▶ **What is being asked**
Reproduce precisely the lines between the start of the data below and the line with "Given: Click the search magnifier icon", both included.

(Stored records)
╭──

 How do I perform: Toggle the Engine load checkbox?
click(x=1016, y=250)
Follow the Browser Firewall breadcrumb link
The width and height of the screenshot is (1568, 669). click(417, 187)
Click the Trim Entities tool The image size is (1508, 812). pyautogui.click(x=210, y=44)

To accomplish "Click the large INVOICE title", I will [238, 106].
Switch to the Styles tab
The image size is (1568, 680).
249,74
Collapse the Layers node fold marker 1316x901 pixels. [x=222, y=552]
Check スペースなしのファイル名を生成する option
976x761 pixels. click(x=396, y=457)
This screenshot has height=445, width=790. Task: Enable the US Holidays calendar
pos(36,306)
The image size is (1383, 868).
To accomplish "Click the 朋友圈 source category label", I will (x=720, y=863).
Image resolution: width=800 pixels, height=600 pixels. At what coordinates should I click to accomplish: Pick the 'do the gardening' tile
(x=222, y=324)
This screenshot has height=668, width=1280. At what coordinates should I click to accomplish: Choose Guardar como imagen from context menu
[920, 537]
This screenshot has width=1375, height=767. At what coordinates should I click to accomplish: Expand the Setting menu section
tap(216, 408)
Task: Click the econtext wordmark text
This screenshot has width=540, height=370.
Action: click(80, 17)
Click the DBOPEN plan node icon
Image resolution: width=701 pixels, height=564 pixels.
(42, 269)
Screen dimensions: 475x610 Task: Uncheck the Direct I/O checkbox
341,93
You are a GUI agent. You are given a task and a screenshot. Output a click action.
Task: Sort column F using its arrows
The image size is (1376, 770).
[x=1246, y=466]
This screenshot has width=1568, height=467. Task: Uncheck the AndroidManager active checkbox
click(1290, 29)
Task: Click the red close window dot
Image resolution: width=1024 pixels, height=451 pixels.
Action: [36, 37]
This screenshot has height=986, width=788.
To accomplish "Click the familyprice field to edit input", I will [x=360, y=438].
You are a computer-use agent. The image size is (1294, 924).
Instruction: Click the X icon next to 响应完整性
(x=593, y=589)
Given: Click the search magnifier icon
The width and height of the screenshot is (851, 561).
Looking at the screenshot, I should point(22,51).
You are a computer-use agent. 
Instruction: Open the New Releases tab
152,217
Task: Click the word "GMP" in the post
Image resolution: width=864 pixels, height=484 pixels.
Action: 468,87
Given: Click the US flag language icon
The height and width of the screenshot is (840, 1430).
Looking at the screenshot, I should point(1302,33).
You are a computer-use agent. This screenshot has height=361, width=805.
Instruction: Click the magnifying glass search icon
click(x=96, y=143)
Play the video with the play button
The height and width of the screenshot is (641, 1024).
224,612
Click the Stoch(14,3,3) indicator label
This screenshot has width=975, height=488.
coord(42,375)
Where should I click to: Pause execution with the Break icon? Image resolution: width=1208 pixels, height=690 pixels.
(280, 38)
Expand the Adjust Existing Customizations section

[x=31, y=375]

╰──

▶ **Written response**
 How do I perform: Toggle the Engine load checkbox?
click(x=1016, y=250)
Follow the Browser Firewall breadcrumb link
The width and height of the screenshot is (1568, 669). click(417, 187)
Click the Trim Entities tool The image size is (1508, 812). pyautogui.click(x=210, y=44)

To accomplish "Click the large INVOICE title", I will [238, 106].
Switch to the Styles tab
The image size is (1568, 680).
249,74
Collapse the Layers node fold marker 1316x901 pixels. [x=222, y=552]
Check スペースなしのファイル名を生成する option
976x761 pixels. click(x=396, y=457)
This screenshot has height=445, width=790. Task: Enable the US Holidays calendar
pos(36,306)
The image size is (1383, 868).
To accomplish "Click the 朋友圈 source category label", I will (x=720, y=863).
Image resolution: width=800 pixels, height=600 pixels. At what coordinates should I click to accomplish: Pick the 'do the gardening' tile
(x=222, y=324)
This screenshot has height=668, width=1280. At what coordinates should I click to accomplish: Choose Guardar como imagen from context menu
[920, 537]
This screenshot has width=1375, height=767. At what coordinates should I click to accomplish: Expand the Setting menu section
tap(216, 408)
Task: Click the econtext wordmark text
This screenshot has width=540, height=370.
Action: click(80, 17)
Click the DBOPEN plan node icon
Image resolution: width=701 pixels, height=564 pixels.
(42, 269)
Screen dimensions: 475x610 Task: Uncheck the Direct I/O checkbox
341,93
You are a GUI agent. You are given a task and a screenshot. Output a click action.
Task: Sort column F using its arrows
The image size is (1376, 770).
[x=1246, y=466]
This screenshot has width=1568, height=467. Task: Uncheck the AndroidManager active checkbox
click(1290, 29)
Task: Click the red close window dot
Image resolution: width=1024 pixels, height=451 pixels.
Action: [36, 37]
This screenshot has height=986, width=788.
To accomplish "Click the familyprice field to edit input", I will [x=360, y=438].
You are a computer-use agent. The image size is (1294, 924).
Instruction: Click the X icon next to 响应完整性
(x=593, y=589)
Given: Click the search magnifier icon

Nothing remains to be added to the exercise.